The message has resonated with many locals, who are reluctant to undercut a moment of national pride.
“Delhi is good, everything is good,” Singh insists, even as he acknowledges his taxi business is way down on normal.
Civic workers engaged in cleaning the streets drive past a poster of Indian Prime Minister Narendra Modi welcoming delegates ahead of this week’s summit of the Group of 20 nations in New Delhi, India.Credit: AP
Atharv Gaikwad, a 26-year-old who works in medical manufacturing, says: “Before the G20 there were only some fields where India was well known.
“But the prime minister changed the perception of the world towards India. I think our prime minister has developed international relations, he has planned for the future of India.”
Gaikwad, like many Indians, remains unaware that the G20 is a rotational presidency. So successful has Modi been at marketing the summit, that many believe it has been won through his leadership alone.
The normally packed streets of New Delhi are deserted for the G20 summit.Credit: AP
For stallholders who live day-to-day, three days without work puts them right back on the poverty line, raising questions about the utility of an event that is now missing two of its most important players, Chinese President Xi Jinping and Russian President Vladimir Putin.
Xi’s decision to skip the summit for the first time since he came to power, without bothering to offer a reason why, has diminished the status of the event and undercut Modi’s message of global unity.
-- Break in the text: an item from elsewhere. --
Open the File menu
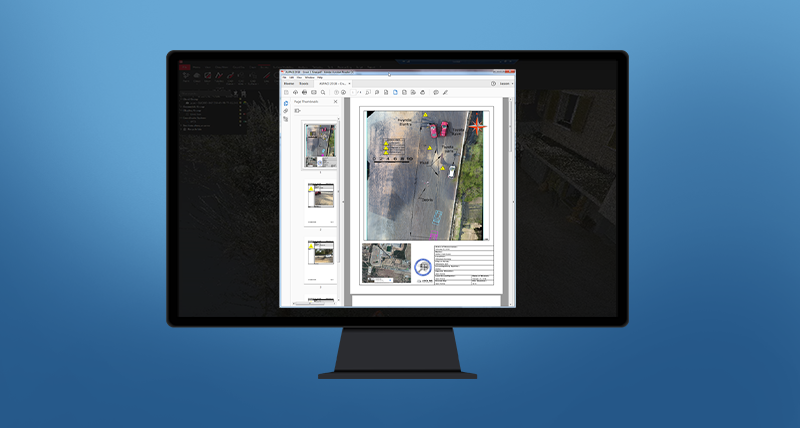coord(285,78)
Putin is absent for a second year running.
The G20 rose to prominence during the global financial crisis of 2008 and 2009, providing a crucial forum for the world’s biggest economies to co-ordinate stimulus packages and financial sector reforms.
The summit is now increasingly straining for relevance, as geopolitical tensions in Ukraine and the South China Sea diminish opportunities for co-operation on economic and environmental issues.
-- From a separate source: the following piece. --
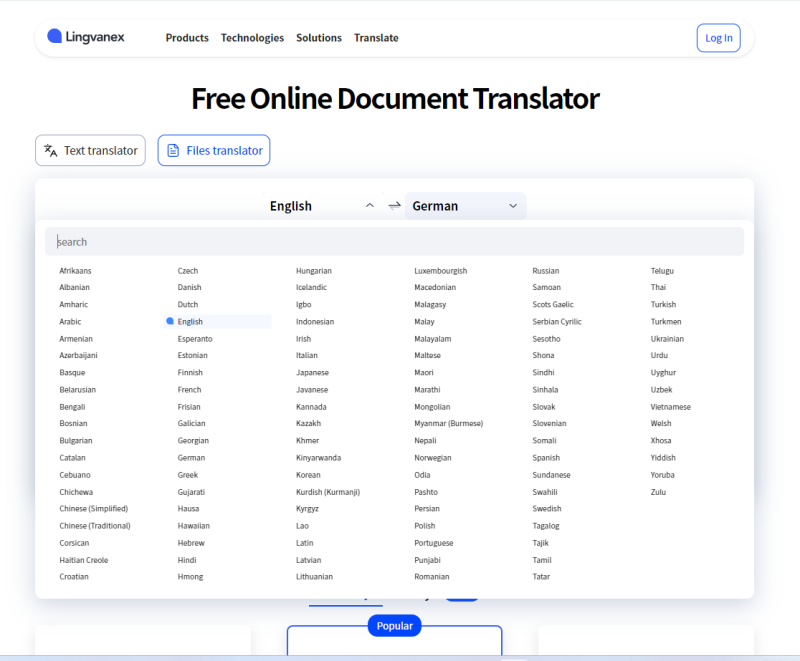Click the language search field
United Nations Secretary-General Antonio Guterres punctured the warm-and-fuzzy messaging as the summit got underway, telling reporters in New Delhi: “If we are indeed one global family, we today resemble a rather dysfunctional one.
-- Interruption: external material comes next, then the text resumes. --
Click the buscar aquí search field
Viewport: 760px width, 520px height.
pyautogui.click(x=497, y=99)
Indian Prime Minister Narendra Modi welcomes Australia Prime Minister Anthony Albanese upon his arrival for the G20 Summit, in New Delhi.Credit: AP
“Divisions are growing, tensions are flaring up, and trust is eroding which together raise the spectre of fragmentation, and ultimately, confrontation.”
Russia and China are at odds with the other member nations over the war in Ukraine, raising doubts about whether a final joint statement can be agreed upon.
Albanese left no doubt where Australia stood on the issue in his opening intervention, saying a difficult past year had been “made all the more challenging, of course, by Russia’s illegal and immoral invasion of Ukraine, which I condemn in the strongest terms”.